Standing outside rubbing my face, I think it’s all crazy. But I had been having conflict with the directors about the organization’s board—it barely had one, and I’d said that I thought they should recruit more people—and I was working to do my part to make amends, to show that they didn’t have cause to be suspicious of my commitment to the work. On that day in the sun, I flip-flopped between trying to entertain the idea that this really could be how God works, mermaid spirits and demons of rationality, and trying to put on a good show so that I could get back to visiting people in jail.

A young couple who were also new to the organization walked outside after me, and we shook our heads a little and laughed. Mike raised an eyebrow at me as he leaned back into a stretch. “Kind of hard to swallow, right?” I mumbled an agreement and shook my head again. When our break ended, we trudged back in for worship and prayer. Most of the class had been praying through the break, examining their hearts, eager for more. The band started playing, and the directors walked around laying hands on shoulders, praying for students. I was leaning against the cabinet where we stored linens and church supplies at the back, just barely singing along, when Rick loomed up next to me.

“How’s it going?”

“I’m doing pretty well, thanks.” I wavered a smile.

“Can I pray for you?”

I nodded slightly. “Okay.”

“I see that you’re afraid of something. I wonder if there’s anything that resonated with you from the talk before.”
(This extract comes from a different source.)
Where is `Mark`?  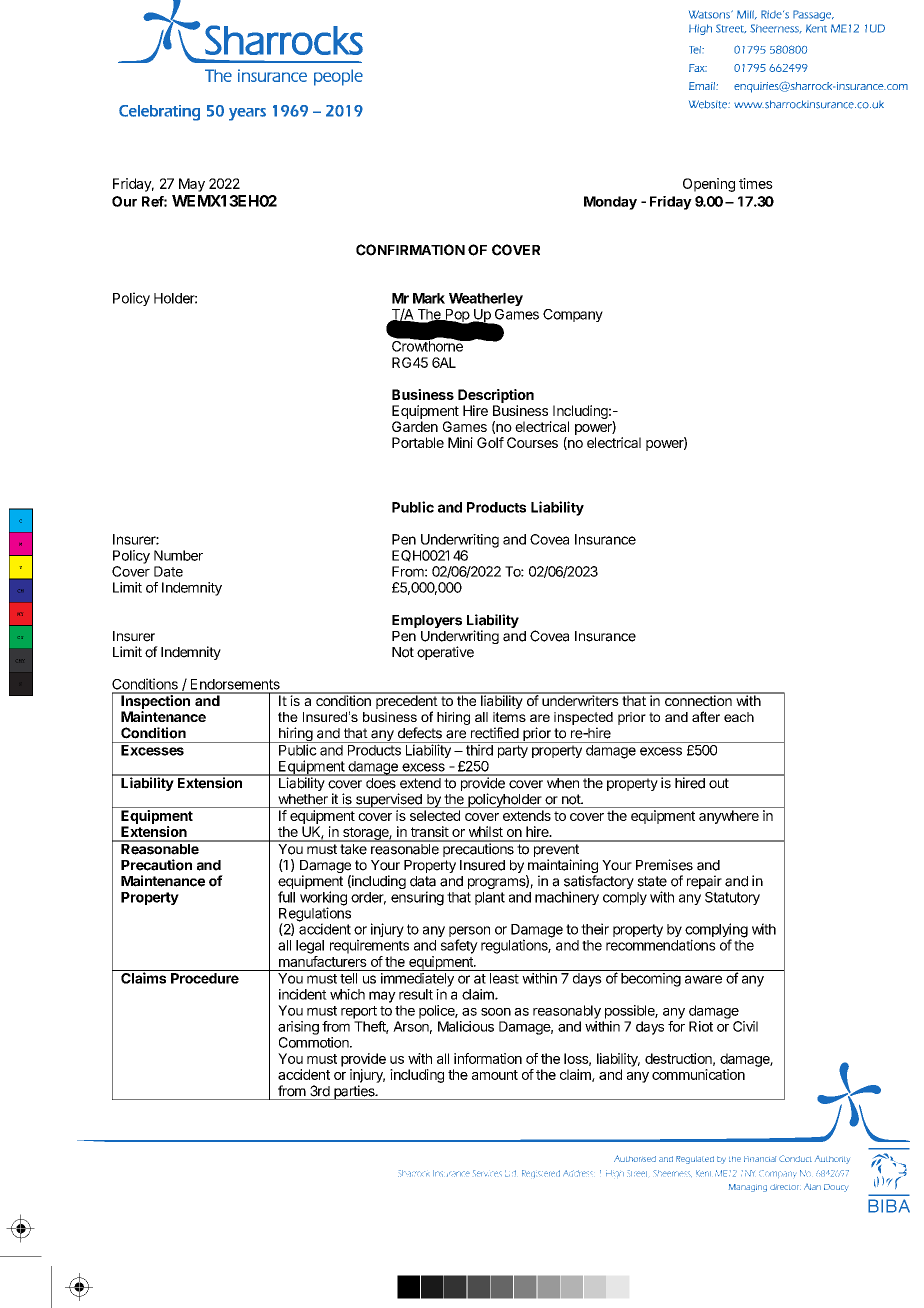
Mark is located at coordinates (429, 298).
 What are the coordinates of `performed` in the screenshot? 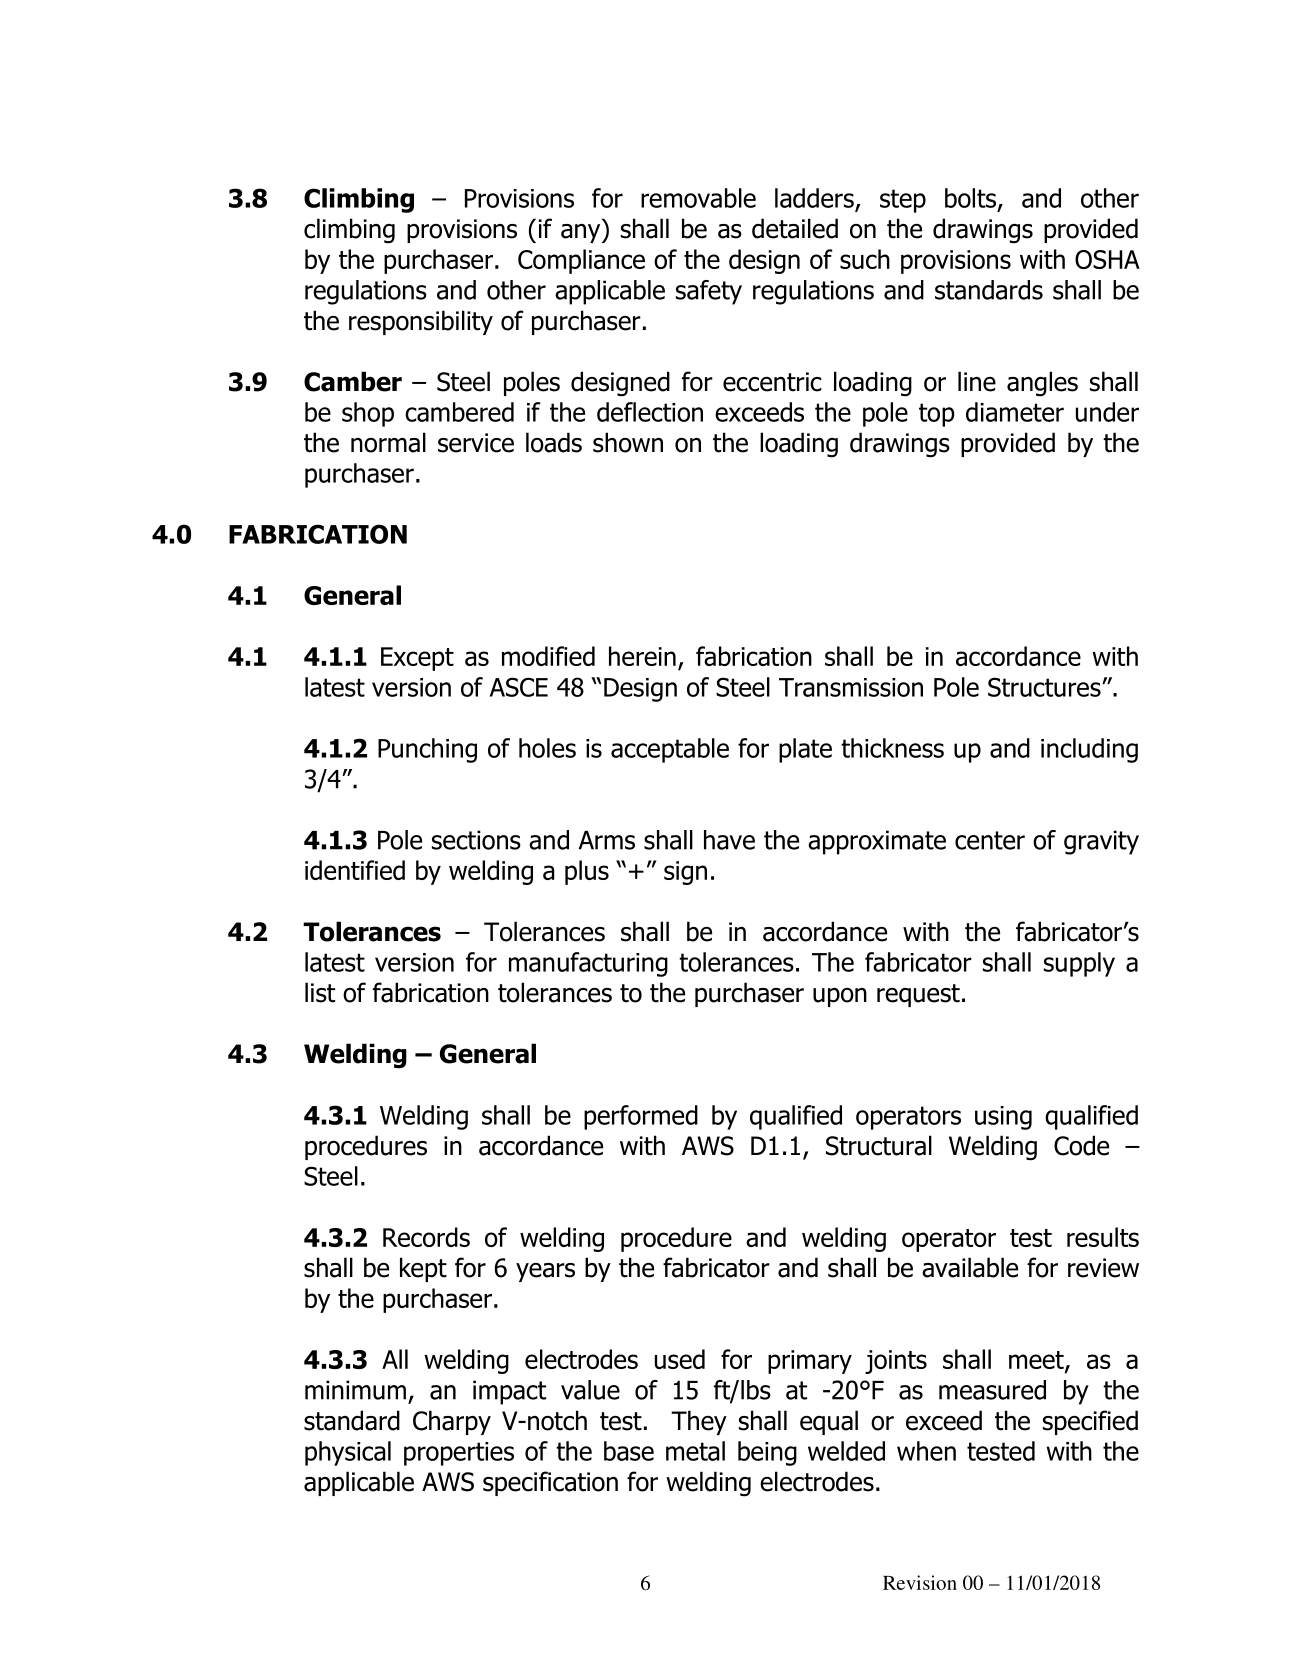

I shot a look up at him. “Nothing really stands out.”

“I wonder if you’d be willing for me to pray for deliverance for you from the Angel of Light, or if you’re willing to pray for it yourself. God wants you to be free. He wants you to be healed.”
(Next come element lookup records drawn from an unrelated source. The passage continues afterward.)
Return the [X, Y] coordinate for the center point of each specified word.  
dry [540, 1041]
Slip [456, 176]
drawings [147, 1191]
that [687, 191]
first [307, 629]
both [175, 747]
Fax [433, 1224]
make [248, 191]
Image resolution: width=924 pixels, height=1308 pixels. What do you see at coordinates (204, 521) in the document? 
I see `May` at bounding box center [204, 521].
I stiffened against the cabinet, stood up, stopped leaning. Rick’s face was above mine. He was still standing next to me, bouncing slightly as he spoke. I let him pray for me, said the words he told me to say.

 

In trainings about this kind of prayer, teachers always distinguish between things that are “from God” and things that are “just from me.” This distinction is supposed to help clarify when to take something seriously and when to let it go. But if it offers clarity, it does so only by obscuring other things. It was still Rick’s tongue that shaped the words, Rick’s breath on my ear as he leaned in to whisper. How do I bracket out a person, his lively, bouncing self, with all his jumbled up motives and our whole fraught relationship, in order to hear only God’s words, speaking directly to me?
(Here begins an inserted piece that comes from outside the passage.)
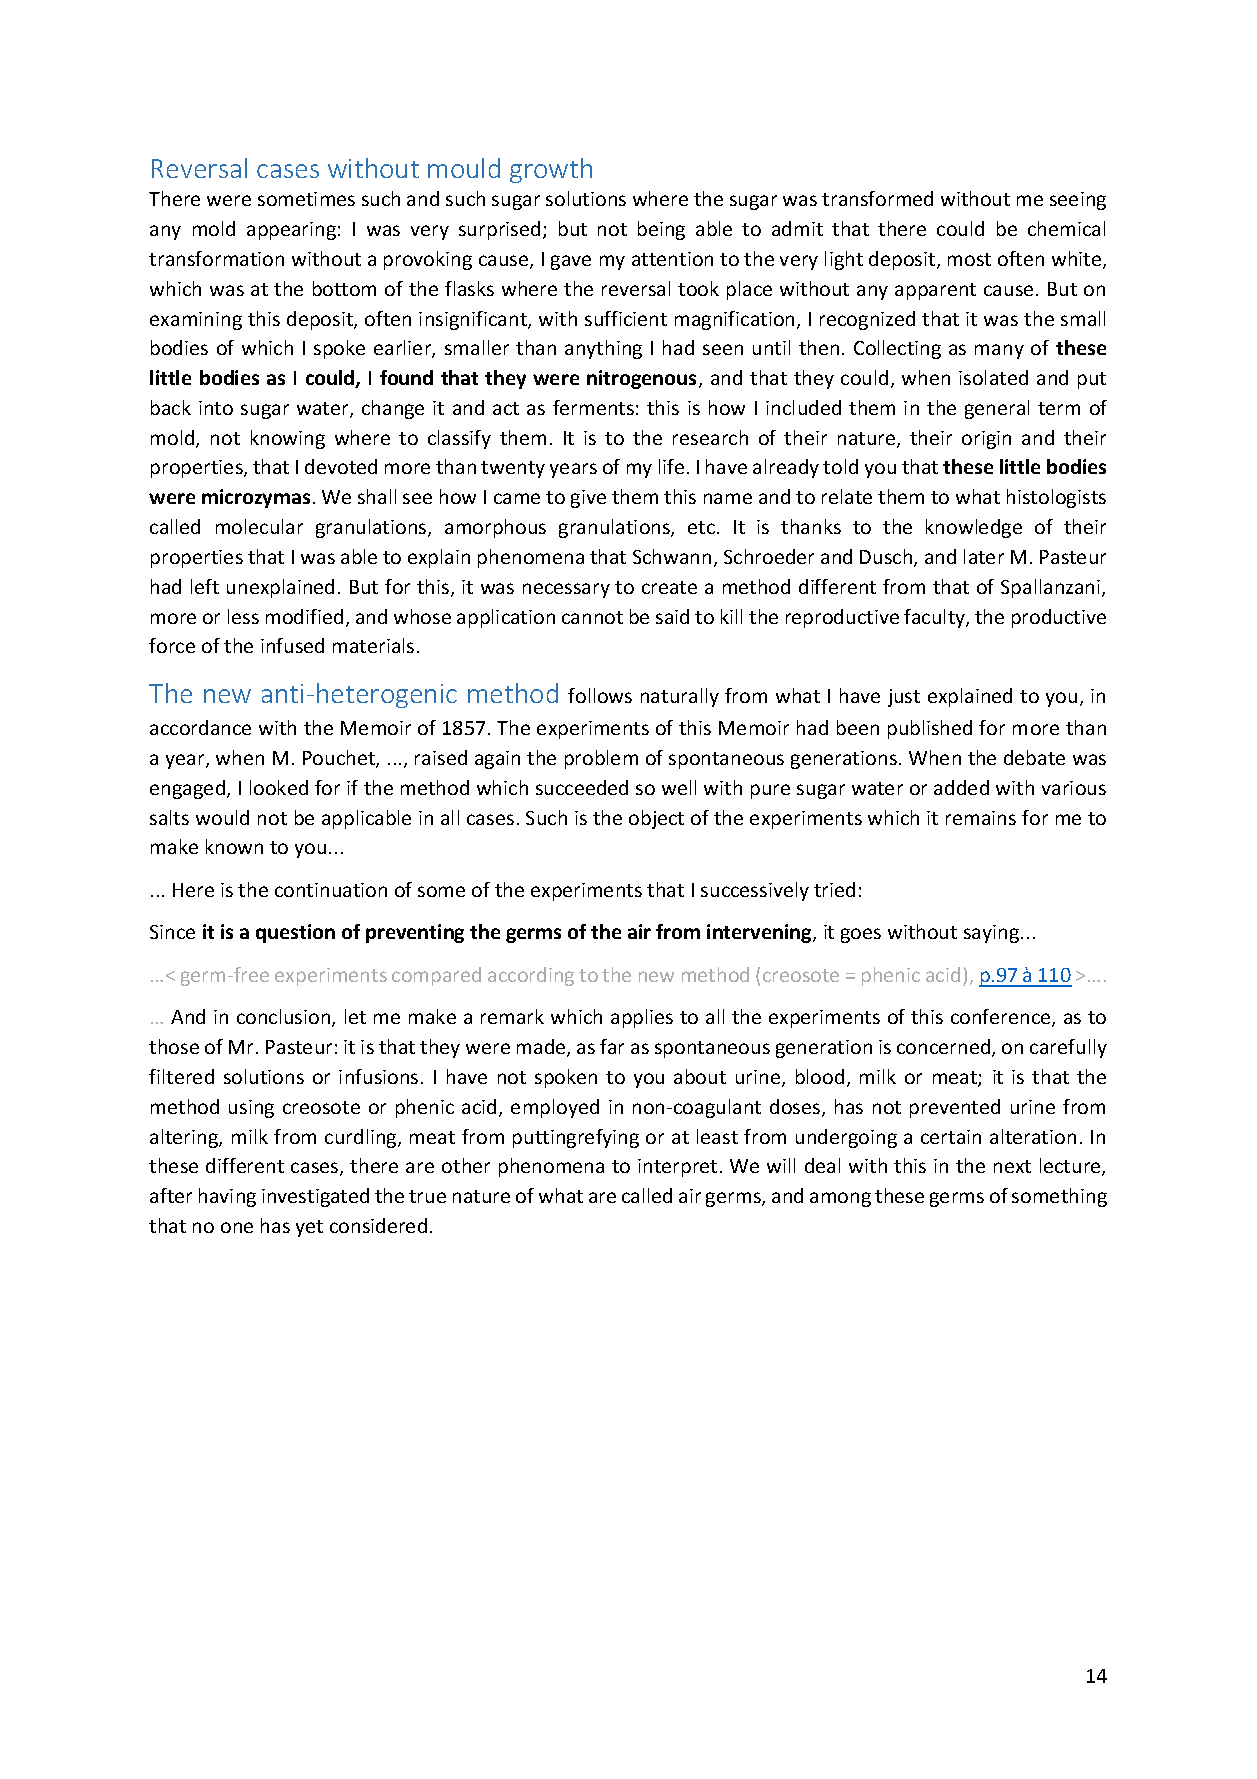 The width and height of the image is (1257, 1779). What do you see at coordinates (904, 698) in the image?
I see `just` at bounding box center [904, 698].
Some of the things people have said about me in prayer aren’t true. As with the prophecy about the British visa—a man said something was going to happen, and it didn’t. The other things people said about me—the affirming words of encouragement as well as the strange, manipulative words—had their own way of prophesying. They didn’t predict the future, but they conjured pictures of who I am and who God is, and how we people are in relationship with each other. I’ve waved some of these pictures away easily. Others are still hanging around, like the trailing yarn on the sleeve of a gray sweater I have, waiting either to be snipped off or woven back in.

 

 

Names in this essay have been changed.

 

 

 


Claire Latimer-Dennis is a Montrealer living in Toronto. She holds an MDiv from Duke Divinity School and is preparing for ordination to the priesthood in the Anglican Church of Canada.